Затем пронеслись зловещие слухи о том, что замерший в суровости своей комендант надстройки тайно собрал домработниц и объяснил им, какую опасность для государства представляют их наниматели. Тем, кто успешно разоблачит врагов, обещал Котов будто бы постоянную прописку и комнату в освободившейся квартире. Было это или не было, но все домработницы передавали друг другу историю о счастливицах, уже получивших за свои заслуги жилплощадь. И каждый день узнавали мы об исчезновении то кого‑нибудь из городского начальства, то кого‑нибудь из соседей или знакомых. Однажды в начале июля вышли мы из кино «Колосс» на Манежной площади. Встретили Олейникова. Он только что вернулся с юга. Был Николай Макарович [82]озабочен, не слишком приветлив, но согласился тем не менее поехать с нами на дачу в Разлив, где мы тогда жили. Литфондовская машина — их в те годы давали писателям в пользование с почасовой оплатой — ждала нас у кино. В пути Олейников оживился, но больше, кажется, по привычке. Какая‑то мысль преследовала его. В Разливе рассказал он, что встретил Брыкина, который выразил крайнее сожаление по поводу того, что не был Олейников на последнем партийном собрании. И сказал, чтобы Олейников зашел к нему, Брыкину. Зачем?
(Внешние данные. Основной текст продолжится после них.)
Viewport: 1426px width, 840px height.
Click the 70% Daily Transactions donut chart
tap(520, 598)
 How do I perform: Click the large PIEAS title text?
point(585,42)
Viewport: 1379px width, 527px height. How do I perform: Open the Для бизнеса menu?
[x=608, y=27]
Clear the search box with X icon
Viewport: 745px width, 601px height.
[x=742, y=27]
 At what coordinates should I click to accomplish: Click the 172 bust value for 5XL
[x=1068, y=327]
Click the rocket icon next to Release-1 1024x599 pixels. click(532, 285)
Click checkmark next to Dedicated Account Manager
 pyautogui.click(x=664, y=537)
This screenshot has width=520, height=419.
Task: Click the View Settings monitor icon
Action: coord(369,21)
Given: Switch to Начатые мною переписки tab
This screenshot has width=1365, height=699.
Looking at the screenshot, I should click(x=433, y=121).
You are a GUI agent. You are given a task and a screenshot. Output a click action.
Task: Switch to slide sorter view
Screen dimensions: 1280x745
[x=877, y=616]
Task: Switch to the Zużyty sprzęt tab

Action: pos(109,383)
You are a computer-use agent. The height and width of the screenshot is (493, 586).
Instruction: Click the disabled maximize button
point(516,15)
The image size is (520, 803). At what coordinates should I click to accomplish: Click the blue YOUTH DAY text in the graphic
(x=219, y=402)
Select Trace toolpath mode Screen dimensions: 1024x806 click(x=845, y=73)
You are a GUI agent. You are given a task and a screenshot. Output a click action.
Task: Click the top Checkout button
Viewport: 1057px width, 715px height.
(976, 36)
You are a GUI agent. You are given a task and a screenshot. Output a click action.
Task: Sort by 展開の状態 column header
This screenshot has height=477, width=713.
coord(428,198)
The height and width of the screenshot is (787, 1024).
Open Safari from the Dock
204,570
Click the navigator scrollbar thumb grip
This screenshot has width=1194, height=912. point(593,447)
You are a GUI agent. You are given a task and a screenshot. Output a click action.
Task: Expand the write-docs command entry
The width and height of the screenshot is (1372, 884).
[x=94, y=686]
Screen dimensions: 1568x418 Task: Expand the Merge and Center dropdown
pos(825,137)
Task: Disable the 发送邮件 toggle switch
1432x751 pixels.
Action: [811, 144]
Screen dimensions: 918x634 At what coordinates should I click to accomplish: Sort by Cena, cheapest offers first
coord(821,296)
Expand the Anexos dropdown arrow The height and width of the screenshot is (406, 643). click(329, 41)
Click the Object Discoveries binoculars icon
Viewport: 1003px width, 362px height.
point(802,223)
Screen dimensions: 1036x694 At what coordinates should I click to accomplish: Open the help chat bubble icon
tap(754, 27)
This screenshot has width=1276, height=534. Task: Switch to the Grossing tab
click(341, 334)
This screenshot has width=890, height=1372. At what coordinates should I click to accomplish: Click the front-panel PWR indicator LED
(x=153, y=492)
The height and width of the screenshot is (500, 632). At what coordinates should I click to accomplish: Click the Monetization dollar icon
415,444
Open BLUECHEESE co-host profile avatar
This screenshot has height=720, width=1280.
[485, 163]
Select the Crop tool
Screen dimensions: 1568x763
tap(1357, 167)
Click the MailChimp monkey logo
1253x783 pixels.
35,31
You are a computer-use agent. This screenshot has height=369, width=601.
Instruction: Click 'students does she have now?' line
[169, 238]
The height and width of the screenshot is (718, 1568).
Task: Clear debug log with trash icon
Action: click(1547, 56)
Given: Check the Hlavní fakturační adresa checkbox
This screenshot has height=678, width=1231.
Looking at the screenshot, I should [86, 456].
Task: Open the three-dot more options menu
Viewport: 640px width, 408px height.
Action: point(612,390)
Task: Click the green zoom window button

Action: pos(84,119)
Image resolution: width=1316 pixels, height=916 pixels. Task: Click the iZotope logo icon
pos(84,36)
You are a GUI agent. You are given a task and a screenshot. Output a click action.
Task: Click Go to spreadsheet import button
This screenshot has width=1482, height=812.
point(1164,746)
Я, спасаясь от ставшей уже привычной тревоги за остатками беспечности былых дней, стал убеждать Николая Макаровича, что этот разговор ничего не значит. Оба мы чувствовали, что от Брыкина хороших новостей нельзя ждать. Что есть в этом приглашении нечто зловещее. Но в какой‑то степени удалось отмахнуться от злобы, нет, от бессмысленной ярости сегодняшнего дня. Лето, ясный день, жаркий не по — ленинградски, — все уводило к первым донбасским дням нашего знакомства, к тому недолгому времени, когда мы и в самом деле были друзьями. Уводило, но не могло увести. Слишком многое встало с тех пор между нами, слишком изменились мы оба. В особенности Николай Макарович. А главное — умерло спокойствие донбасских дней. Мы шли к нашей даче и увидели по дороге мальчика на балконе. Он читал книжку, как читают в этом возрасте, весь уйдя в чтение.